The recommended workflow for developing a policy:

  1. Run your workflow in audit mode (logs connections but doesn't block):

    - uses: gregclermont/egress-filter@v1
  with:
    audit: true

  2. Download the connection log (uploaded automatically as an artifact):

    gh run download -n egress-connections <run-id>

  3. Analyze against your policy:

    egress-filter analyze --log connections.jsonl workflow.yml

  4. Iterate - add rules for blocked connections, re-run analysis until all pass.

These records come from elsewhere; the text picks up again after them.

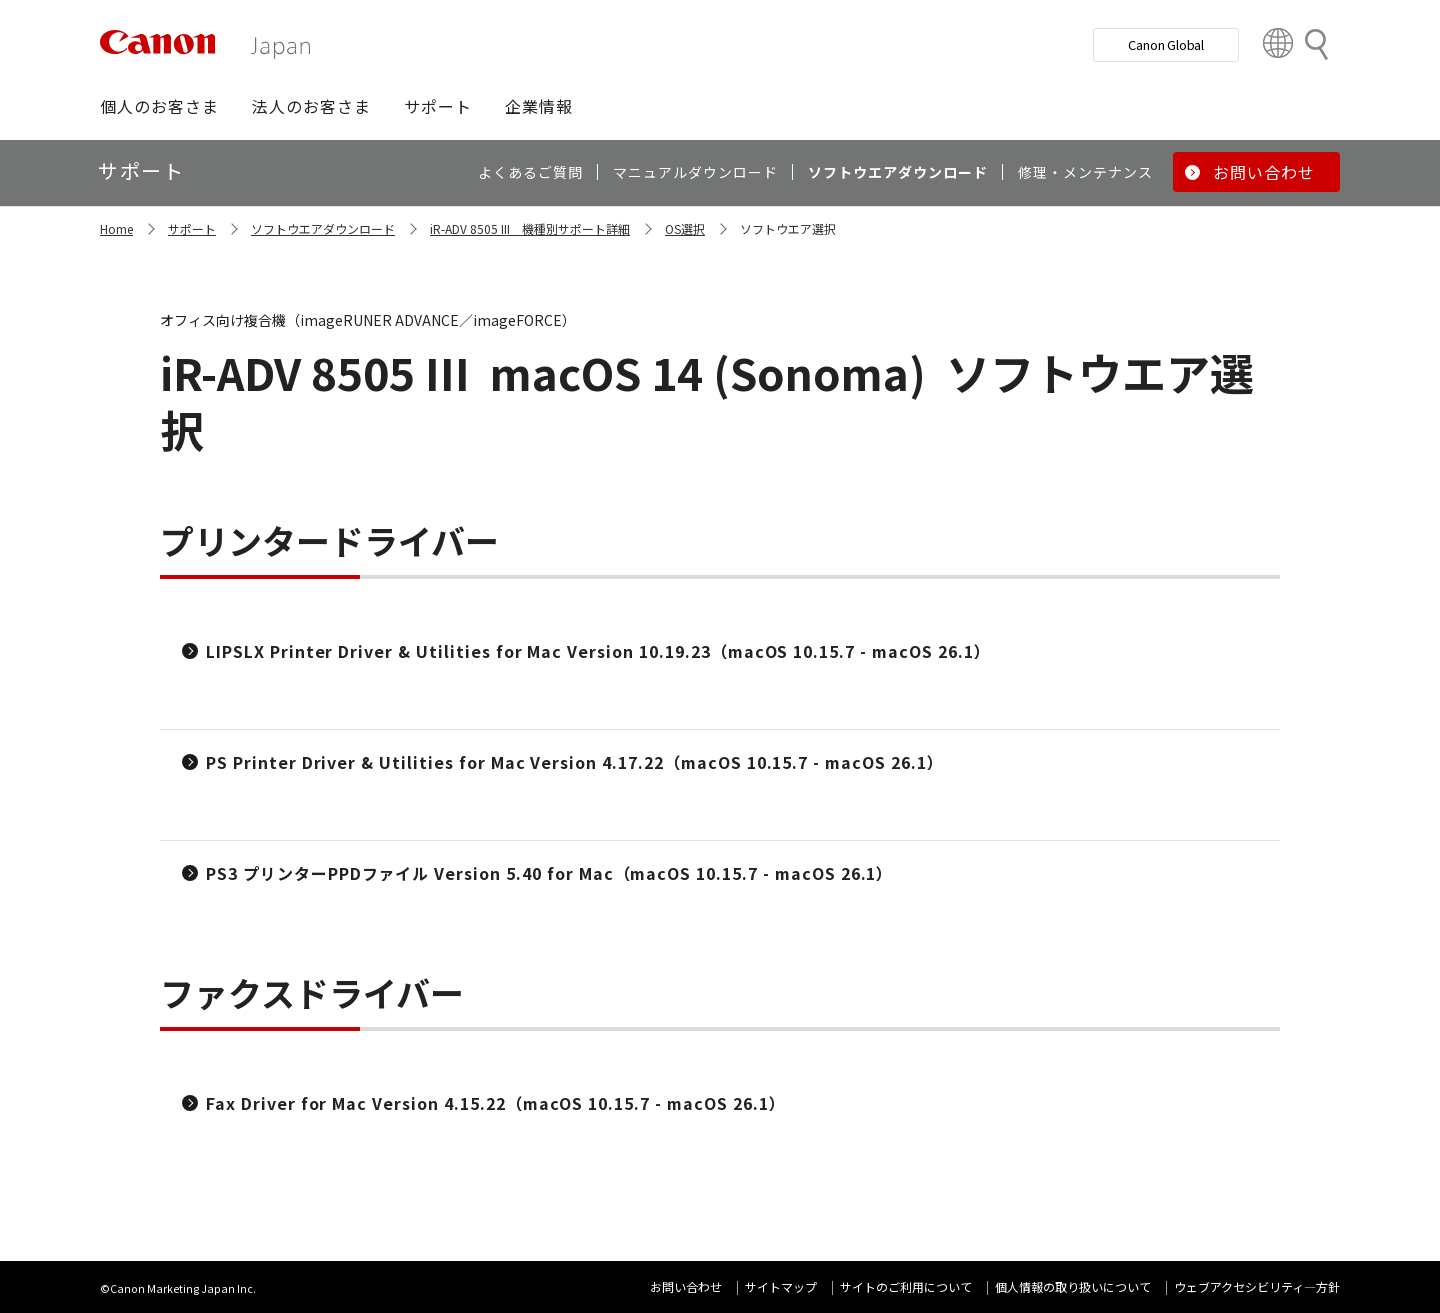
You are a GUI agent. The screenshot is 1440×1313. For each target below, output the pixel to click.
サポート (192, 228)
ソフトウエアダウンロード (323, 228)
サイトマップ (781, 1286)
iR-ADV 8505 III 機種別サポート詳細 (530, 228)
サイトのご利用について (906, 1286)
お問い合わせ (686, 1286)
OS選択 (685, 228)
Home (116, 228)
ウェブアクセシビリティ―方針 (1257, 1286)
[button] (159, 106)
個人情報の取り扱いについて (1073, 1286)
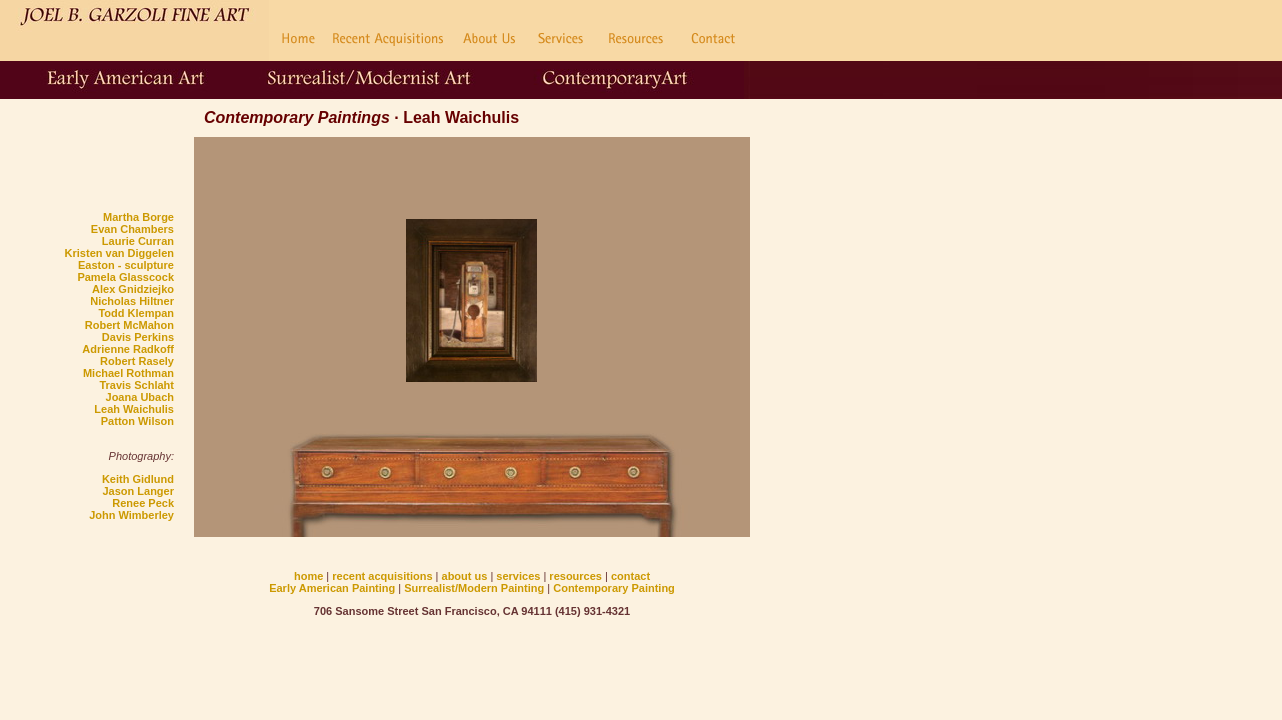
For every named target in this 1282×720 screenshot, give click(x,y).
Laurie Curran (138, 241)
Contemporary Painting (614, 588)
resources (575, 576)
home (308, 576)
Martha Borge (138, 217)
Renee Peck (143, 503)
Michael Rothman (128, 373)
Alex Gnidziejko (133, 289)
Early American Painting (332, 588)
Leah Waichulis (134, 409)
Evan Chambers (132, 229)
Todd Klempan (136, 313)
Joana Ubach (140, 397)
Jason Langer (138, 491)
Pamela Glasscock (125, 277)
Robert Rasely (137, 361)
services (518, 576)
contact (630, 576)
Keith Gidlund (138, 479)
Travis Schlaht (136, 385)
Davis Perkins (138, 337)
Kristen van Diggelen (119, 253)
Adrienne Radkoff (128, 349)
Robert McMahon (129, 325)
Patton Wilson (137, 421)
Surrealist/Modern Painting (474, 588)
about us (466, 576)
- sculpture (144, 265)
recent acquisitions (382, 576)
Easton (96, 265)
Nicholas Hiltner (132, 301)
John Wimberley (131, 515)
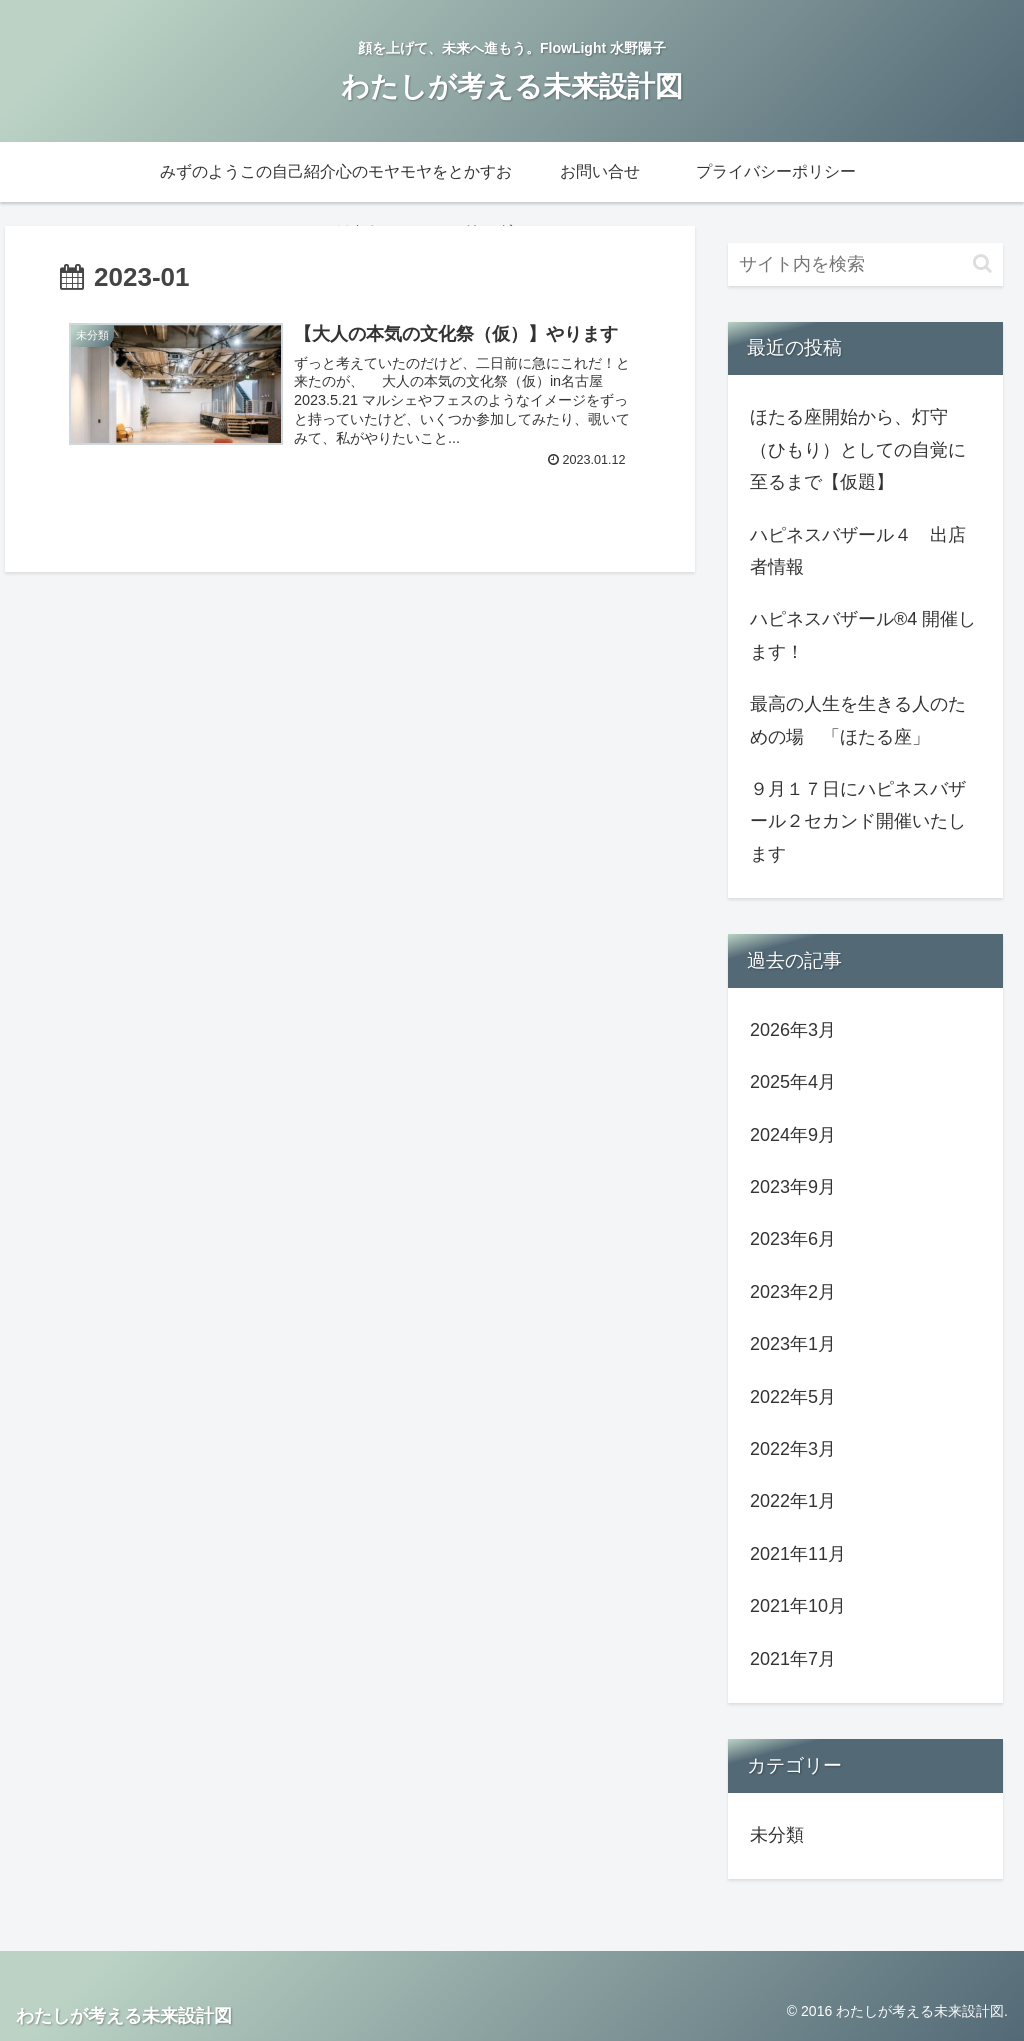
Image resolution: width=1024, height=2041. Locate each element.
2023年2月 (793, 1292)
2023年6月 (793, 1239)
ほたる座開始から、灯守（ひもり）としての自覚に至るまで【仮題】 (858, 449)
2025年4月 (793, 1082)
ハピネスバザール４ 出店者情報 (858, 551)
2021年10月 (798, 1606)
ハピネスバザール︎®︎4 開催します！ (863, 635)
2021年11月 (798, 1554)
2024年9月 (793, 1135)
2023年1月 (793, 1344)
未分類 (777, 1835)
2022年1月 (793, 1501)
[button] (982, 263)
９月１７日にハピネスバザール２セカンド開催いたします (858, 821)
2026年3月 (793, 1030)
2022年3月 (793, 1449)
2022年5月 (793, 1397)
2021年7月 (793, 1659)
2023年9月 (793, 1187)
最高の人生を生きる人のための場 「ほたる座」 (858, 720)
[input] (865, 264)
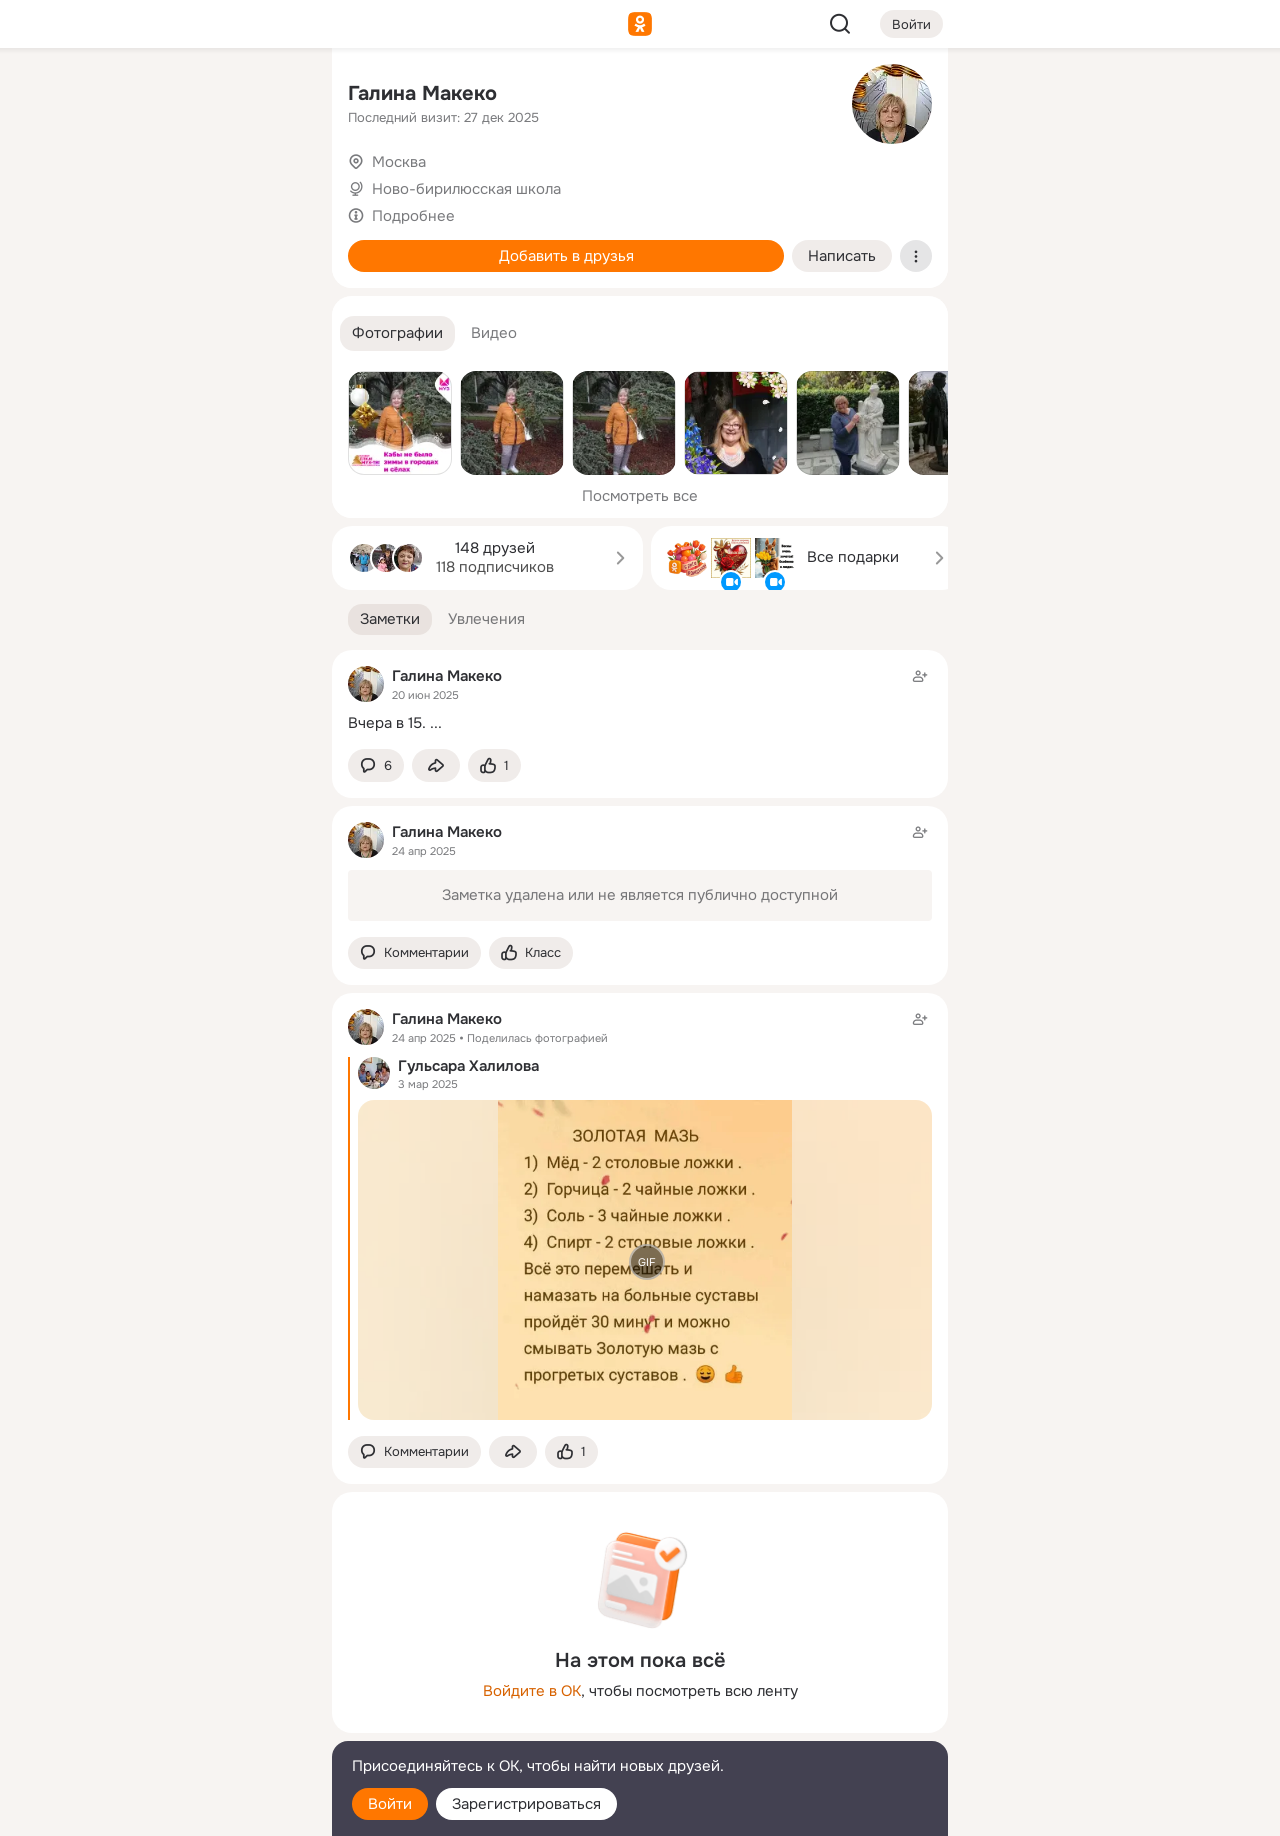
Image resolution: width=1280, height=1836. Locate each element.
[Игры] (272, 272)
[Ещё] (184, 1681)
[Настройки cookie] (184, 1809)
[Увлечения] (184, 96)
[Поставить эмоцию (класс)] (494, 765)
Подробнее (413, 216)
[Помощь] (96, 360)
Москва (399, 162)
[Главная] (96, 96)
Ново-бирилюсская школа (466, 189)
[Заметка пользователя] (640, 699)
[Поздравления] (184, 272)
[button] (397, 333)
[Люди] (184, 184)
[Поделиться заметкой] (436, 765)
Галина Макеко (422, 93)
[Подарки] (96, 272)
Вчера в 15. (387, 723)
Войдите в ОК (532, 1691)
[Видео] (272, 184)
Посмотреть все (640, 496)
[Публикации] (96, 184)
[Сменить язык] (184, 1724)
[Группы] (272, 96)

  5. Remove audit: true to enable enforcement.

Connection Log Format

Each entry in connections.jsonl includes:

  • type: Connection type (http, https, tcp, udp, dns)
  • exe: Executable path
  • cmdline: Full command line
  • cgroup: Linux cgroup path
  • step: GitHub step identifier (if available)
  • action: GitHub action repository (if available)
  • image: Docker container image (if available)
  • policy: Whether it was allowed or denied

Installing the CLI

The policy CLI can be installed standalone without the heavy proxy dependencies (mitmproxy, etc.):

# Run directly without installing (recommended for one-off use)
uvx --from 'git+https://github.com/gregclermont/egress-filter' egress-filter validate workflow.yml

# Install as a global tool
uv tool install 'git+https://github.com/gregclermont/egress-filter'
egress-filter validate workflow.yml

# Or with pip
pip install 'git+https://github.com/gregclermont/egress-filter'

CLI Options

# Validate policy syntax
egress-filter validate workflow.yml

# Analyze connections against policy (verbose shows allowed connections too)
egress-filter analyze --log connections.jsonl -v workflow.yml

# Dump parsed rules as JSON
egress-filter validate workflow.yml --dump-rules

# Analyze GitHub API permissions from connection log
egress-filter permissions connections.jsonl

Enable Debug Logging

The proxy reads VERBOSE from its environment, but it's not passed through the sudo env wrapper by default. To enable verbose logging, the env var must be added to the sudoEnv array in src/action/pre.js. This is mainly useful for development — proxy logs are written to /tmp/proxy.log and mitmproxy logs to /tmp/mitmproxy.log.